If you expect our recovering global economy to boost demand for steel as more construction and infrastructure projects get underway, then you should consider adding steel to your portfolio. Meet Nucor (NYSE: NUE), a compelling steel company.
Nucor has grown into the largest U.S.-based steel producer by doing things differently. For starters, none of Nucor’s plants are unionized. But it still treats its employees well, offering a performance-based compensation plan including profit sharing and a 401(k). (That’s right – no pension.)
The company hasn’t laid off an employee for financial reasons in more than 30 years. Unlike its rivals, Nucor has been profitable in almost every year of the past decade, even with a recent oversupply depressing steel prices.
Whereas steelmakers typically have huge central facilities, Nucor employs smaller, efficient, locally based mini-mills. It also crafts a lot of steel from scrap metal instead of via metallurgical coal. Nucor recently bought Skyline Steel, specializing in large-scale steel foundations, which will boost its range of operations.
With a price-to-earnings (P/E) ratio in the 30s, the stock doesn’t appear to be cheap. But those numbers will change as earnings pick up, and Nucor merits at least a spot on your watch list. For patient believers, its dividend recently yielded 3.1 percent. (The Motley Fool’s newsletter services have recommended Nucor.)
Ask the Fool
Q: Where can I look up a company’s recent stock splits? – H.W., Prescott, Ariz.
A: You can start with the company itself, by calling its investor relations department. If you’re online, head to finance.yahoo.com, enter the company’s ticker symbol and click “Look Up.” Then choose “Basic Chart” in the blue bar on the left. Right under the chart and above more data you’ll find a list of recent splits. A “3:1” notation reflects a split where shareholders got three shares for every one they owned. For lists of past and upcoming splits, visit biz.yahoo.com/c/s.html.
Stock splits are generally nonevents, though. The share price gets adjusted down in proportion to the increase in share count. So while suddenly owning more shares can be exciting, it’s not too meaningful. Pre-split, you might have owned 100 shares priced at $40 per share (total value: $4,000). Post-split, your 200 shares are worth about $20 each, for a total of … $4,000. Not much has changed.
Q: When stocks fall, should I move my money into bonds, and vice versa? – A.N., Endicott, N.Y.
A: Do that, and you’ll be selling low, instead of buying low and selling high.
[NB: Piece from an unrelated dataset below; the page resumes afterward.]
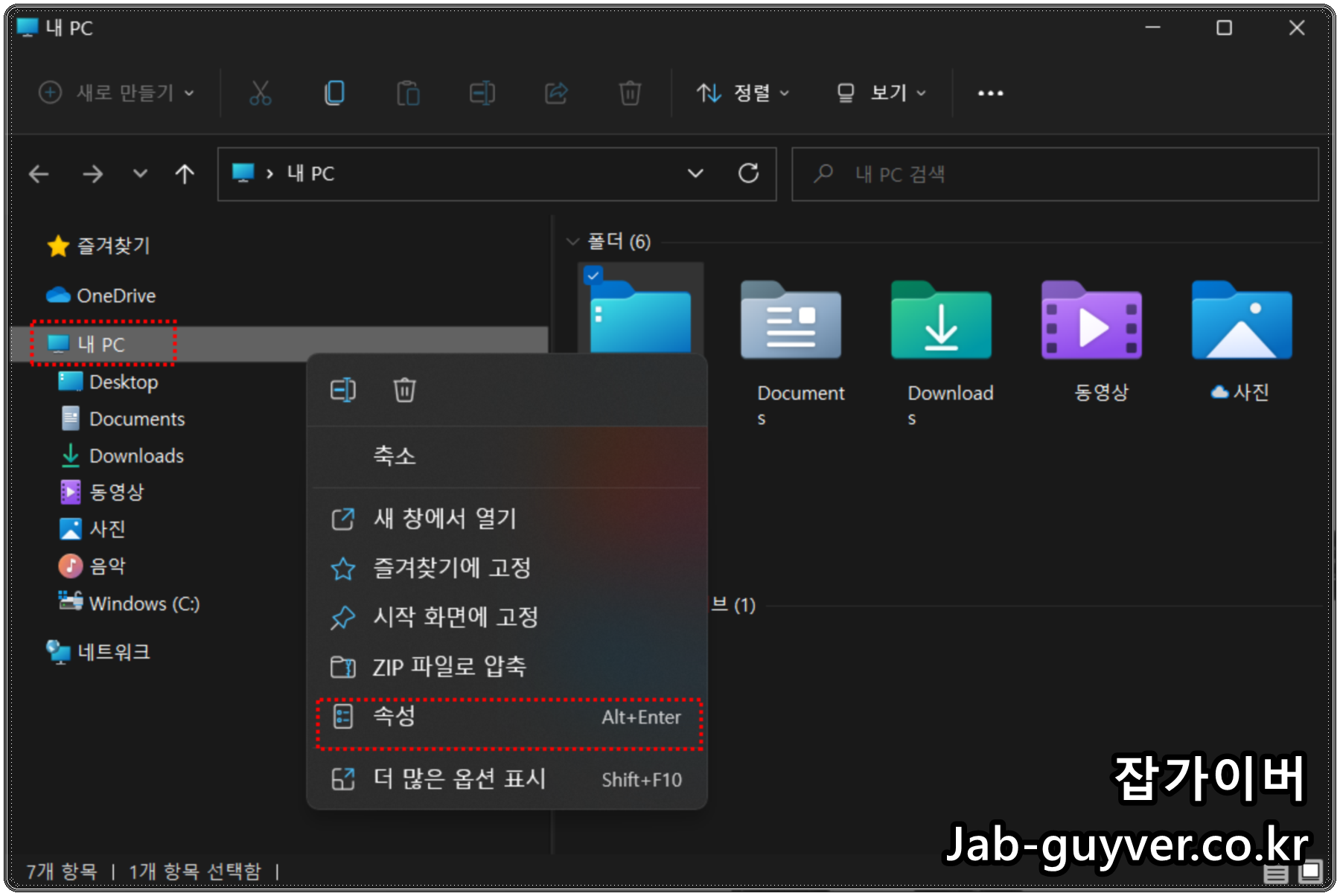Click the Paste icon in the toolbar
The image size is (1340, 896).
point(408,92)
Think for yourself and don’t follow the crowd. Decide, for example, how much of your nest egg you want to keep in bonds. Young people might want to be close to 100 percent in stocks, while those near or in retirement might want to have a chunk of their money in bonds. Stick with your desired allocation until you have a good reason to change it. The reason to diversify across categories is so that when one slumps, the other might offset the loss (though that doesn’t always happen). Healthy fallen stocks tend to recover.
My dumbest investment
I manage my brother’s portfolio and my own. I bought Visa at $110 for the two of us. When it was near $130, I called it quits. Boy, that was dumb – it has recently been near $180. I made my brother continue to hold it, and he’s sitting pretty. Sometimes I feel like I give him better advice than I give myself.
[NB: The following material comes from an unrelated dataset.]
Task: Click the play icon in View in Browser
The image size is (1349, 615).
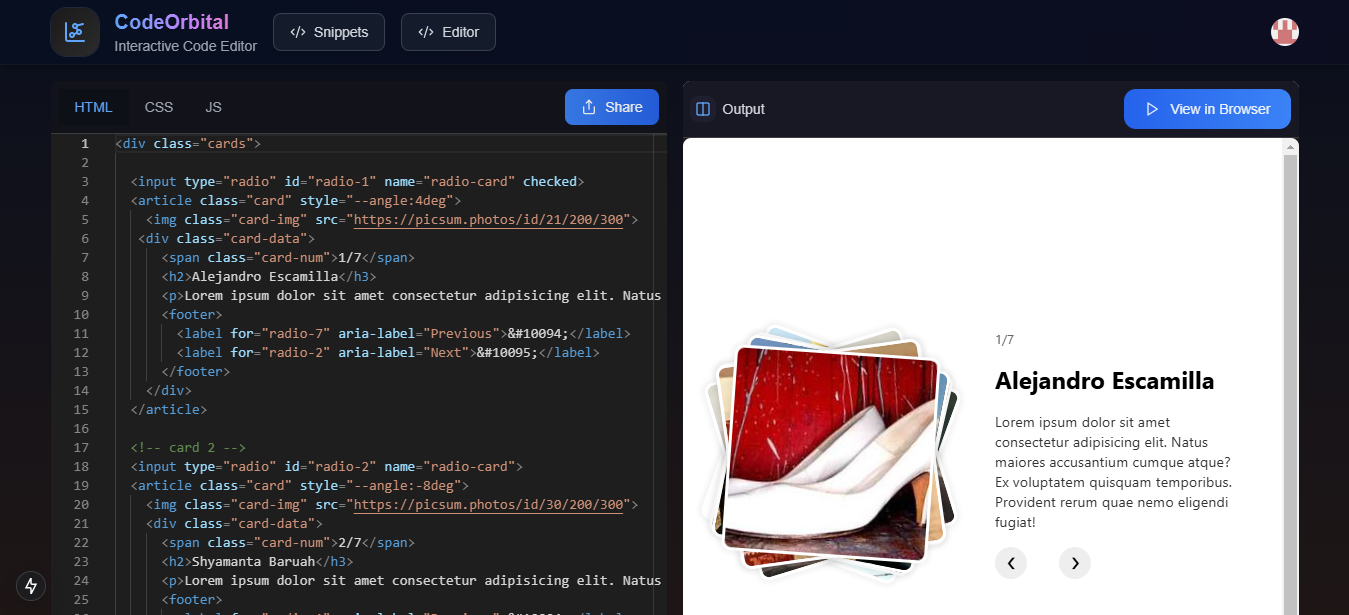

There are lots of these examples. I bought 3-D Systems at $33 for my brother after it plummeted, and I sold it for around $40. It’s now near $52. I bought Bank of America at $6.50, watched it fall, and sold it once it returned to $6.50. It hit $15 later. So many future profits missed! I also bought Coffee Holding Co. in 2011 on the recommendation of a CNBC article. I held for a 30 percent loss before I concluded that it was a bad position.
Bottom-line lessons? Have confidence in the long-term profitability of the companies you believe in. Ignore the volatility and noise all around you. – G.L., online
The Fool responds: Amen. Patience can be quite profitable.